### Your objective
After locating the line that contains "[region] (560, 310)" in the records below, write out exactly that line and each line after it through the one that contains "Contacto (821, 1124)", and nothing else.

━━━━━━━━━━━━━━━━━━━━━━━━━━━━━━

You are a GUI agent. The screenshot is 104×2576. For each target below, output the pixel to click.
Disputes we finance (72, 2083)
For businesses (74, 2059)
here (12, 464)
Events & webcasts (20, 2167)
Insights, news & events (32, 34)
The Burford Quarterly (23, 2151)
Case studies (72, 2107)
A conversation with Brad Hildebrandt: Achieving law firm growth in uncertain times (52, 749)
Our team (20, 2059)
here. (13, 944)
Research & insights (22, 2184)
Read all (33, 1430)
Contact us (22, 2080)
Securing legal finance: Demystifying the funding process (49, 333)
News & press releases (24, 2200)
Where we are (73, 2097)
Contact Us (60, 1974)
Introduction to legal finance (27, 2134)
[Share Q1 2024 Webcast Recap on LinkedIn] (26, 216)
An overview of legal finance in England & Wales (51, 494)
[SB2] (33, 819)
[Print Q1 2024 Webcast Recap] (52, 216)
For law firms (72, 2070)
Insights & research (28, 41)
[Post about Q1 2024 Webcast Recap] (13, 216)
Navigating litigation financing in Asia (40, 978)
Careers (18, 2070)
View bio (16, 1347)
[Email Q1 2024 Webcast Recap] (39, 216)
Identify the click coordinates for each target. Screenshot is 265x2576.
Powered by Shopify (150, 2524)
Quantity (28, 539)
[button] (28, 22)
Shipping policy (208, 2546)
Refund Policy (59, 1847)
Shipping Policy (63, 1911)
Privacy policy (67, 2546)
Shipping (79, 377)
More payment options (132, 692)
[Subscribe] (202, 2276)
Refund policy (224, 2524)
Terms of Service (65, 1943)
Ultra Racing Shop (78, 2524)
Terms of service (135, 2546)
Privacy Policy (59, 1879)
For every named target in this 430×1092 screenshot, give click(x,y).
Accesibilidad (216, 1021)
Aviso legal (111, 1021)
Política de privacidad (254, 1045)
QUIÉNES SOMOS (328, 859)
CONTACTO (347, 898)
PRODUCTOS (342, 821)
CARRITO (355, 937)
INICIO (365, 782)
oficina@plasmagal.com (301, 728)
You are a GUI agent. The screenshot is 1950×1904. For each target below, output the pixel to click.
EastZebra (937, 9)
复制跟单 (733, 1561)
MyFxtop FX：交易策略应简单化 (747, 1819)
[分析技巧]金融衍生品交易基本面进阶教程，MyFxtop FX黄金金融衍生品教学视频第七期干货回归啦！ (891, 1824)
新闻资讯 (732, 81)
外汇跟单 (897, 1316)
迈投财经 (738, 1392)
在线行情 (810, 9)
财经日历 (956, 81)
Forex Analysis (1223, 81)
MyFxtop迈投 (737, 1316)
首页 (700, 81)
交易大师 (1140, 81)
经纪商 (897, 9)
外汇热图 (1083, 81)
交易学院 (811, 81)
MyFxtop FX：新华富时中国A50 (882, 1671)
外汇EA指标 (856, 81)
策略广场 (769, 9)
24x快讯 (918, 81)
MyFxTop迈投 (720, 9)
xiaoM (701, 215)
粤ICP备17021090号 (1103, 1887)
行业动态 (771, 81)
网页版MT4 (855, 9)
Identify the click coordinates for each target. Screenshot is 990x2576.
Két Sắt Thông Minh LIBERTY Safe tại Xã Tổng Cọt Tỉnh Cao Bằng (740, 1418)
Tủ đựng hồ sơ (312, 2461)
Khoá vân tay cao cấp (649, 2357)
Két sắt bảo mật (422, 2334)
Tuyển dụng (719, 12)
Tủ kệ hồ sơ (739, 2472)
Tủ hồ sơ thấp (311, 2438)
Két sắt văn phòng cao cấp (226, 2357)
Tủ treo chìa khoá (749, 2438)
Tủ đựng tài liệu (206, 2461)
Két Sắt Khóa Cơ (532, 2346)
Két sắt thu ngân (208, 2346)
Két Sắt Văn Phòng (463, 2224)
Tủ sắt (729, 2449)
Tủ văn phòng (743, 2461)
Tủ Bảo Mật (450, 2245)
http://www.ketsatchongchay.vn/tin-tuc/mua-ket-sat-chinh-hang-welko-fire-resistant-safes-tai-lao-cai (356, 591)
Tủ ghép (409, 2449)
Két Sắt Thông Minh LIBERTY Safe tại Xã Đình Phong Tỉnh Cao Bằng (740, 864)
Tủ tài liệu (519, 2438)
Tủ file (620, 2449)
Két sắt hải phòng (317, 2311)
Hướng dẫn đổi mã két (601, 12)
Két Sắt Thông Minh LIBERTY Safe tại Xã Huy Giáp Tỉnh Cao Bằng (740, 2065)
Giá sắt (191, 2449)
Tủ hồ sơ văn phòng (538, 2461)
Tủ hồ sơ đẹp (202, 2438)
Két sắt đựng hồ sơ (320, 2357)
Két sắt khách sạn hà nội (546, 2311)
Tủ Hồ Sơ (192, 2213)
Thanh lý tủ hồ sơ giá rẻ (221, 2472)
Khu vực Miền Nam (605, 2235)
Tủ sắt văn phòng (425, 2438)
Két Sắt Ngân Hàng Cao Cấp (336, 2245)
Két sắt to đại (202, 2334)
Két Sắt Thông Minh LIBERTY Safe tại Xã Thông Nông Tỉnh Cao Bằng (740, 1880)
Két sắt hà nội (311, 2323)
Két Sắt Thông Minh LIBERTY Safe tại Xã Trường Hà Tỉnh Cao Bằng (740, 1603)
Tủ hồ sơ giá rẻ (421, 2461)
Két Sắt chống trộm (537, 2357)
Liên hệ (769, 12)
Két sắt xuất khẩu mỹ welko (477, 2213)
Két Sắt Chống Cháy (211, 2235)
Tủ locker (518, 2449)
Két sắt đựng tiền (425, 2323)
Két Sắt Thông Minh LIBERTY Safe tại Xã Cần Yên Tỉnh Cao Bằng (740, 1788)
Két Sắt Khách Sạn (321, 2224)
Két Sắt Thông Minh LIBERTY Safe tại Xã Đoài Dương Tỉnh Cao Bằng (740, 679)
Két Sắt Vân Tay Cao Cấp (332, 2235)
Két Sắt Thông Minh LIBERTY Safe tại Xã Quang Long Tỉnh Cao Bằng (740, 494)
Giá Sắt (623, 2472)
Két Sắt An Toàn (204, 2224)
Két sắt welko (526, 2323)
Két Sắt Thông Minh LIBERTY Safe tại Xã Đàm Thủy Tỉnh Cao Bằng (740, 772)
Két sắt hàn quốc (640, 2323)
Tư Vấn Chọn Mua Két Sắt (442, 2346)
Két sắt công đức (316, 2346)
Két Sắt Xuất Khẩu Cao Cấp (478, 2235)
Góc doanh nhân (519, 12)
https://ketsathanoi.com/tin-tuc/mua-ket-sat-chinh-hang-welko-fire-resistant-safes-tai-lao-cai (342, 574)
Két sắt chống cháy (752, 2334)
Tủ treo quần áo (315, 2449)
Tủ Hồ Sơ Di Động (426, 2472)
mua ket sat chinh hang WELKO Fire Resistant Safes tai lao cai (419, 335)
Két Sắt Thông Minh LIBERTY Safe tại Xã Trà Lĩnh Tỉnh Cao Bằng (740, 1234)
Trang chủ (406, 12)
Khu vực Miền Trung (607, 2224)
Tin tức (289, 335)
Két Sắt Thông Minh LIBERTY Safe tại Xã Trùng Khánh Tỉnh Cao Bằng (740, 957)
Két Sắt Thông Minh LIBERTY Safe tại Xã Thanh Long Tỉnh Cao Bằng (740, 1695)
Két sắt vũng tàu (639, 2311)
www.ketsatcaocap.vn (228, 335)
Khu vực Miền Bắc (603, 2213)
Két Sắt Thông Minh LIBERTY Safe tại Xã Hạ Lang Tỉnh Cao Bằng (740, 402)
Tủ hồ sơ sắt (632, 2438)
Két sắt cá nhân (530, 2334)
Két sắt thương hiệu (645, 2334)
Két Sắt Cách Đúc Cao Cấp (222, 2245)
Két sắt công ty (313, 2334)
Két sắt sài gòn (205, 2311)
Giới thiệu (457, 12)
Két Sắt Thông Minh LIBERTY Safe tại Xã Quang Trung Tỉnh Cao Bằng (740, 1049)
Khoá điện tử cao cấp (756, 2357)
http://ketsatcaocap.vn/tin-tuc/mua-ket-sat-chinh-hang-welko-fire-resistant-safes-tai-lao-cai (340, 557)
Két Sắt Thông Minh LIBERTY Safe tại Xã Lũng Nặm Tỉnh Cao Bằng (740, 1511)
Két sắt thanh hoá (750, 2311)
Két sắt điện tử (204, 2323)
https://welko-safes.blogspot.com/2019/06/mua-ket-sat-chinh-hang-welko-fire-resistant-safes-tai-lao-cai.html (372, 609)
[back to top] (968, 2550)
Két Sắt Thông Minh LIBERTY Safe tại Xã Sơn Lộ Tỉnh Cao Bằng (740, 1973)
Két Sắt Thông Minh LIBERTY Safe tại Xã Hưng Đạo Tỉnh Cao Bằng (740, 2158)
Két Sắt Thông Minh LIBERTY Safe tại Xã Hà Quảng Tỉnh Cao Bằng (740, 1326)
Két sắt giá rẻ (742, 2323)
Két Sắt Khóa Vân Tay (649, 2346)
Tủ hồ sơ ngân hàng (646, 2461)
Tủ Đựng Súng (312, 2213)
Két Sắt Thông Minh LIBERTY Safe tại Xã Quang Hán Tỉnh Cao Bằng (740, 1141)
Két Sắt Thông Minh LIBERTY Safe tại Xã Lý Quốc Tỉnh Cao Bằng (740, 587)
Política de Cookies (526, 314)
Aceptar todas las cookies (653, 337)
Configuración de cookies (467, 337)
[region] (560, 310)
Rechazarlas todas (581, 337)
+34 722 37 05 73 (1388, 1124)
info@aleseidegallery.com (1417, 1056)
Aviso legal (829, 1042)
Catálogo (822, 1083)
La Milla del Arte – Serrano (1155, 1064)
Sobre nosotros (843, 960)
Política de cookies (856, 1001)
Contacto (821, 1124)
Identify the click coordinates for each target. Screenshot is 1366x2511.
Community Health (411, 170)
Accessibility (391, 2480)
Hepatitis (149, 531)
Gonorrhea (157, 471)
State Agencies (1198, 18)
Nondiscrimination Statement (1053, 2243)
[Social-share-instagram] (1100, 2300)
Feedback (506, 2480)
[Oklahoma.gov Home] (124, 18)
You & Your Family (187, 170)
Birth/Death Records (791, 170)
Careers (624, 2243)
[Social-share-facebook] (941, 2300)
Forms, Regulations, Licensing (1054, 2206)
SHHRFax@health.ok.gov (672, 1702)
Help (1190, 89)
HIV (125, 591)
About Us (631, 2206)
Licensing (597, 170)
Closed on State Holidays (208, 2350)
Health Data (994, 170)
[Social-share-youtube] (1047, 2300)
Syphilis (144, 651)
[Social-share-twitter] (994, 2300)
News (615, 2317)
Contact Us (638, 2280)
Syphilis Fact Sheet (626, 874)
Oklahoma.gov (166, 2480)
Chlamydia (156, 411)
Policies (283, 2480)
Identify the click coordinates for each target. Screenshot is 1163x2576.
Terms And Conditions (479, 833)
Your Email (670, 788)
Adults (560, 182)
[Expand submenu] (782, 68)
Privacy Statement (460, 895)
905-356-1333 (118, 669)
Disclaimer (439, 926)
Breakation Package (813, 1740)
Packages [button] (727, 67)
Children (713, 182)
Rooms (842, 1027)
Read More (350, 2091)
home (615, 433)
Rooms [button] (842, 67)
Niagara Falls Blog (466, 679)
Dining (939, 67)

━━━━━━━━━━━━━━━━━━━━━━━━━━━━━━

### Task solution
[region] (560, 310)
Rechazarlas todas (581, 337)
+34 722 37 05 73 (1388, 1124)
info@aleseidegallery.com (1417, 1056)
Aviso legal (829, 1042)
Catálogo (822, 1083)
La Milla del Arte – Serrano (1155, 1064)
Sobre nosotros (843, 960)
Política de cookies (856, 1001)
Contacto (821, 1124)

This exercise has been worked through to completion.